» **Stored data**:
·····

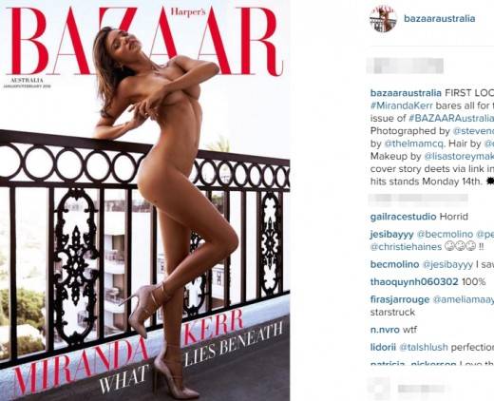Open the @jesibayyy mention in becmolino's reply

click(x=447, y=264)
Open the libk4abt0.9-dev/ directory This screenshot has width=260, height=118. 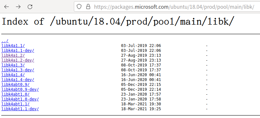(x=20, y=89)

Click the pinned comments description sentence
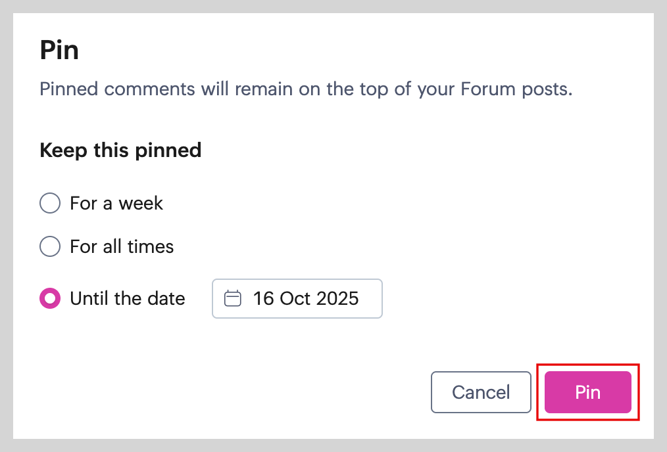306,89
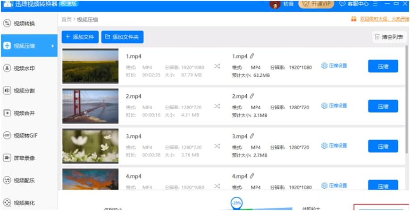Click the -28% compression slider handle
Screen dimensions: 410x211
pos(237,203)
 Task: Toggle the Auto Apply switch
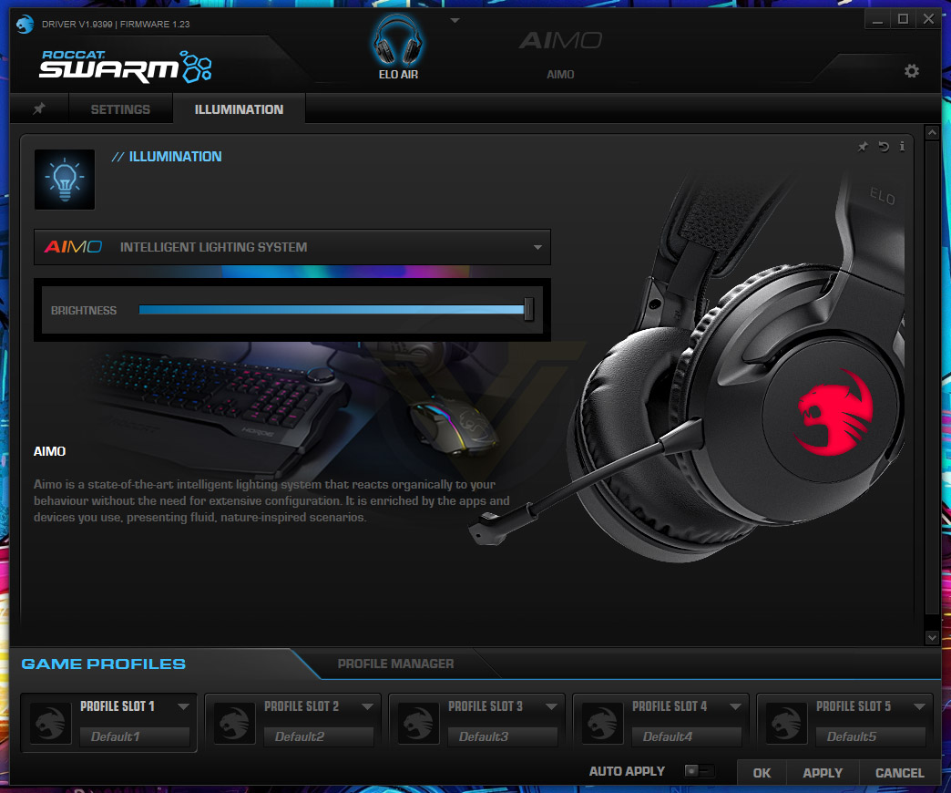(x=698, y=770)
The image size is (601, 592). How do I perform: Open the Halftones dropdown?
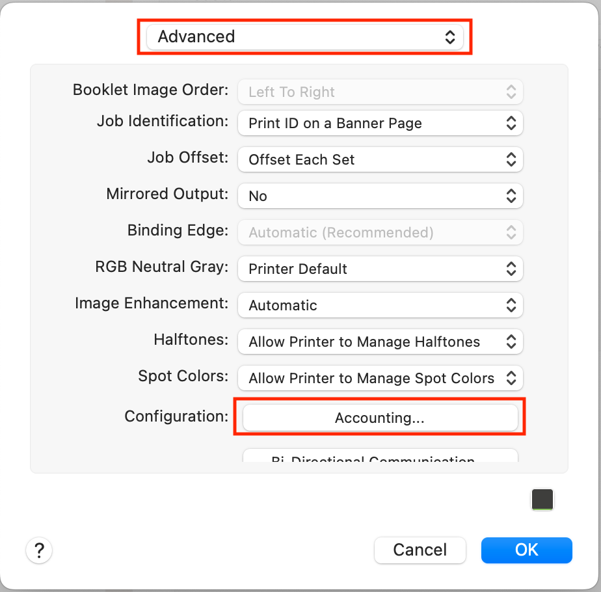(380, 342)
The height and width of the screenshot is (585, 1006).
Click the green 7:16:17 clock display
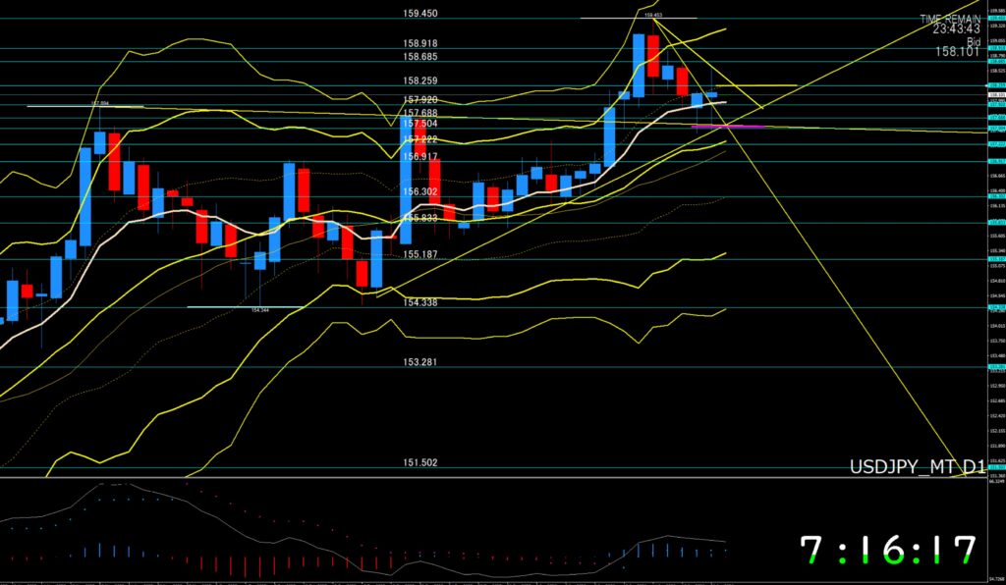tap(887, 551)
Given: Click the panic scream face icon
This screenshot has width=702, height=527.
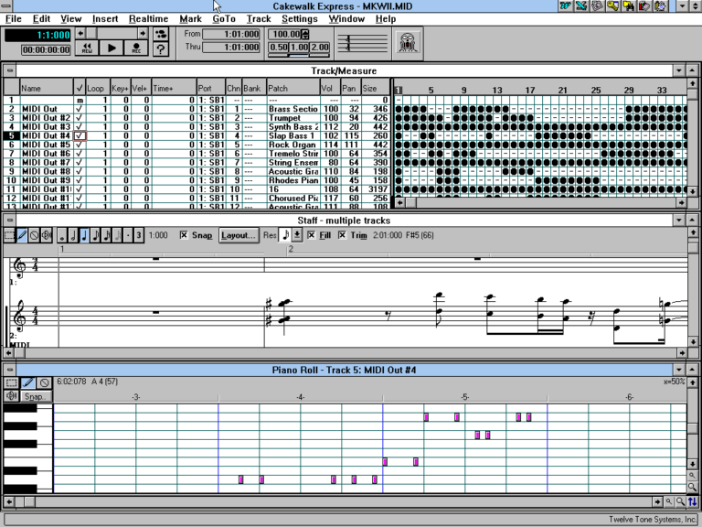Looking at the screenshot, I should [406, 41].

·····

» **WORK ORDER**: Write the lines out exactly, beginning at the line that holds "Click the pinned" and stopping after the last line of the entries; include no pictures.

» **EXERCISE RESPONSE**:
Click the pinned comments description sentence
306,89
Click the -28% compression slider handle
Screen dimensions: 410x211
pos(237,203)
 Task: Toggle the Auto Apply switch
(x=698, y=770)
The image size is (601, 592). How do I perform: Open the Halftones dropdown?
(380, 342)
The height and width of the screenshot is (585, 1006).
Click the green 7:16:17 clock display
tap(887, 551)
Given: Click the panic scream face icon
This screenshot has width=702, height=527.
Looking at the screenshot, I should [406, 41].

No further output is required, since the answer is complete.